According to an embodiment, the controller 130 may operate in a
general control mode to control the driving motor 120 to rotate a
driving shaft (not shown) of the driving motor 120 at consistent
RPM and/or a constant velocity control mode to control the driving
motor 120 to output a motor output velocity at a period equal to
that of an AC velocity component, thereby reducing the AC velocity
component of the image bearing body 110.
A mode conversion between the general control mode and the constant
velocity control mode may be performed manually at a user's request
or automatically if, for example, a color registration of a color
image formed on a print medium by the image bearing body 110 is
determined to be poor or to not meet certain requirements.
FIG. 2 is a graph illustrating a rotating velocity of the image
bearing body 110 as a function of time when the driving motor 120
is operating in the general control mode.
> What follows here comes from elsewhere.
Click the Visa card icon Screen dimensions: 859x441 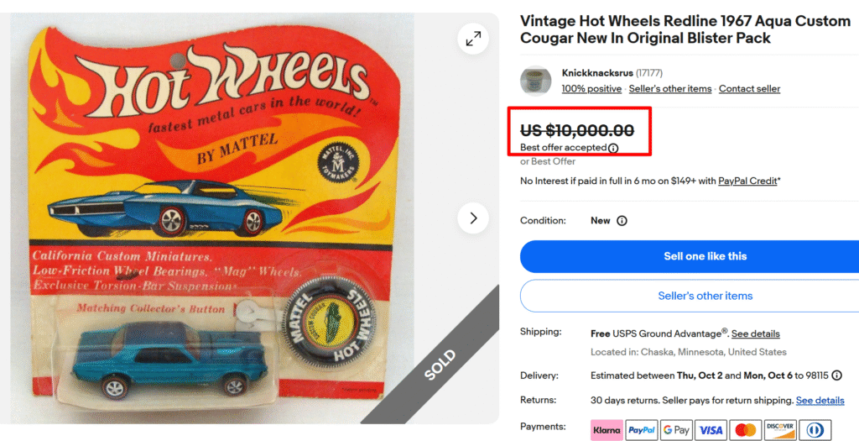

FIG. 3 is a graph
illustrating a frequency analysis of the rotating velocity of the
image bearing body 110. In this example, the image bearing body 110
refers to an image bearing body applied with color developer, e.g.,
magenta developer.
In the plots shown in FIGS. 2 and 3, for the image bearing body 110
to have a rotating velocity of 161 mm/sec, a motor input signal of
1268.4 PPS (pulse per second) is input at a sampling time of 0.01
seconds to the driving motor 120.
As shown in FIG. 2, the rotating velocity of the image bearing body
110 has an average velocity component of 161 mm/sec and an AC
velocity component D with an amplitude Av of approximately 1 mm/sec
and a period T of 0.78 second. As shown in FIG. 3, a frequency of
1.28 Hz is the most dominant frequency.
Thus, when the driving shaft of the driving motor 120 is controlled
in the general control mode to rotate at consistent RPM, a velocity
fluctuation, such as the AC velocity component D, is incorporated
in the rotating velocity of the image bearing body 110.
The AC velocity component D may be approximated by a sinusoidal
wave, and accordingly the rotating velocity V of the image bearing
body 110, as shown in FIG. 2, may be approximated by formula (1)
shown below. V=V.sub.0+Av sin(w.sub.0t+.theta..sub.o) Formula
(1)
According to this example, the DC component of the rotating
velocity of the image bearing body 110 V.sub.0=161 mm/sec;
Av=1 mm/sec;
w.sub.0=2.pi.f=2.56.pi. (1/T=1/0.78-1.28 Hz); and
.theta..sub.o=Phase of the AC velocity component D
As shown in FIG. 2, the AC velocity component D is present in the
rotating velocity of the image bearing body 110 in the general
control mode. This may result from, for example, a manufacturing
tolerance of components, such as, for example, a gear, pinion,
etc., of the driving motor 120 or of the mechanism for delivering
the a driving power from the driving motor 120 to the image bearing
body 110. Other factors may also contribute to the presence of the
AC velocity component D in the rotating velocity.
FIG. 4 is a graph illustrating an effect of the AC velocity
component D of the image bearing body 110 on color registration.
The "OPC velocity" graph in FIG. 4 refers to the formula (1)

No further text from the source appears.